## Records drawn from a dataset

'''

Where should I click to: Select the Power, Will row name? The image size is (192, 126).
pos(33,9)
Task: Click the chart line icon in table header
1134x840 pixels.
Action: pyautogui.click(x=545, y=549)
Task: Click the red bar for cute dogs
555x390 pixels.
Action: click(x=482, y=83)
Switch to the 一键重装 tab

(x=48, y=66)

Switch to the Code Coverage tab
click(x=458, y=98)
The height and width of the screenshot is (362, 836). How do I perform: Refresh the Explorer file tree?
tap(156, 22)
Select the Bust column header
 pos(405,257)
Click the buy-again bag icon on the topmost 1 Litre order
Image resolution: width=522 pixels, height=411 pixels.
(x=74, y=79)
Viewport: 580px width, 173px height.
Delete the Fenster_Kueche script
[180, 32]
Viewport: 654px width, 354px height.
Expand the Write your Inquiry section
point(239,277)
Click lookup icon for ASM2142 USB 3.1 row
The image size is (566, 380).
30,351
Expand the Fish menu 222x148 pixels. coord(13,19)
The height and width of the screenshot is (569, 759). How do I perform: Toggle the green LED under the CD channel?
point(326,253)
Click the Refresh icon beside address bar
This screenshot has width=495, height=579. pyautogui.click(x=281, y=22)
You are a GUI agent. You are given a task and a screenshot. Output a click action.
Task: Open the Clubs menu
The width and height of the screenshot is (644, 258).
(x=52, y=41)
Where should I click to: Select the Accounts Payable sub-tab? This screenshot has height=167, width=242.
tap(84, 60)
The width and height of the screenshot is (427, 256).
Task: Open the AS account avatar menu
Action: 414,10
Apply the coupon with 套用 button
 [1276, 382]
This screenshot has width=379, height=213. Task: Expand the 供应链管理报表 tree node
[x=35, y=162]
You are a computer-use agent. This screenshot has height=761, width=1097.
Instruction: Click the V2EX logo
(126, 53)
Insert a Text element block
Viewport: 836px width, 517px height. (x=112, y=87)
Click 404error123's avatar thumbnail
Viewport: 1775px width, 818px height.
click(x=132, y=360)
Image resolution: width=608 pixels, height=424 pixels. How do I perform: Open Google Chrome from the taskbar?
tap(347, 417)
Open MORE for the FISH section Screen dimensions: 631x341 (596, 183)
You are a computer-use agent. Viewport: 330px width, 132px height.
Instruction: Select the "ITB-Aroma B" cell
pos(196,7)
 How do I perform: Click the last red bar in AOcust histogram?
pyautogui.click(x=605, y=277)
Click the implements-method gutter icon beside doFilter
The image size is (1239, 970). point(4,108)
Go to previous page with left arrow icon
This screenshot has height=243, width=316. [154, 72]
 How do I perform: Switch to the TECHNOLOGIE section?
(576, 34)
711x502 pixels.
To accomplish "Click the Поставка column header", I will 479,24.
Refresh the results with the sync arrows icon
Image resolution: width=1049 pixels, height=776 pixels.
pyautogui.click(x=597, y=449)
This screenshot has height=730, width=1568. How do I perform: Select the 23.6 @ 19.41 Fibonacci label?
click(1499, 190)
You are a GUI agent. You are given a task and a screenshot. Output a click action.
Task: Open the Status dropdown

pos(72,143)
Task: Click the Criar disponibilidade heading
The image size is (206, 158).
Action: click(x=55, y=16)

'''

## Task instructions
Each entry must be output exactly as it was written.

## Solution below
Where should I click to: Select the Power, Will row name? The image size is (192, 126).
pos(33,9)
Task: Click the chart line icon in table header
1134x840 pixels.
Action: pyautogui.click(x=545, y=549)
Task: Click the red bar for cute dogs
555x390 pixels.
Action: click(x=482, y=83)
Switch to the 一键重装 tab

(x=48, y=66)

Switch to the Code Coverage tab
click(x=458, y=98)
The height and width of the screenshot is (362, 836). How do I perform: Refresh the Explorer file tree?
tap(156, 22)
Select the Bust column header
 pos(405,257)
Click the buy-again bag icon on the topmost 1 Litre order
Image resolution: width=522 pixels, height=411 pixels.
(x=74, y=79)
Viewport: 580px width, 173px height.
Delete the Fenster_Kueche script
[180, 32]
Viewport: 654px width, 354px height.
Expand the Write your Inquiry section
point(239,277)
Click lookup icon for ASM2142 USB 3.1 row
The image size is (566, 380).
30,351
Expand the Fish menu 222x148 pixels. coord(13,19)
The height and width of the screenshot is (569, 759). How do I perform: Toggle the green LED under the CD channel?
point(326,253)
Click the Refresh icon beside address bar
This screenshot has width=495, height=579. pyautogui.click(x=281, y=22)
You are a GUI agent. You are given a task and a screenshot. Output a click action.
Task: Open the Clubs menu
The width and height of the screenshot is (644, 258).
(x=52, y=41)
Where should I click to: Select the Accounts Payable sub-tab? This screenshot has height=167, width=242.
tap(84, 60)
The width and height of the screenshot is (427, 256).
Task: Open the AS account avatar menu
Action: 414,10
Apply the coupon with 套用 button
 [1276, 382]
This screenshot has width=379, height=213. Task: Expand the 供应链管理报表 tree node
[x=35, y=162]
You are a computer-use agent. This screenshot has height=761, width=1097.
Instruction: Click the V2EX logo
(126, 53)
Insert a Text element block
Viewport: 836px width, 517px height. (x=112, y=87)
Click 404error123's avatar thumbnail
Viewport: 1775px width, 818px height.
click(x=132, y=360)
Image resolution: width=608 pixels, height=424 pixels. How do I perform: Open Google Chrome from the taskbar?
tap(347, 417)
Open MORE for the FISH section Screen dimensions: 631x341 (596, 183)
You are a computer-use agent. Viewport: 330px width, 132px height.
Instruction: Select the "ITB-Aroma B" cell
pos(196,7)
 How do I perform: Click the last red bar in AOcust histogram?
pyautogui.click(x=605, y=277)
Click the implements-method gutter icon beside doFilter
The image size is (1239, 970). point(4,108)
Go to previous page with left arrow icon
This screenshot has height=243, width=316. [154, 72]
 How do I perform: Switch to the TECHNOLOGIE section?
(576, 34)
711x502 pixels.
To accomplish "Click the Поставка column header", I will 479,24.
Refresh the results with the sync arrows icon
Image resolution: width=1049 pixels, height=776 pixels.
pyautogui.click(x=597, y=449)
This screenshot has height=730, width=1568. How do I perform: Select the 23.6 @ 19.41 Fibonacci label?
click(1499, 190)
You are a GUI agent. You are given a task and a screenshot. Output a click action.
Task: Open the Status dropdown

pos(72,143)
Task: Click the Criar disponibilidade heading
The image size is (206, 158).
Action: click(x=55, y=16)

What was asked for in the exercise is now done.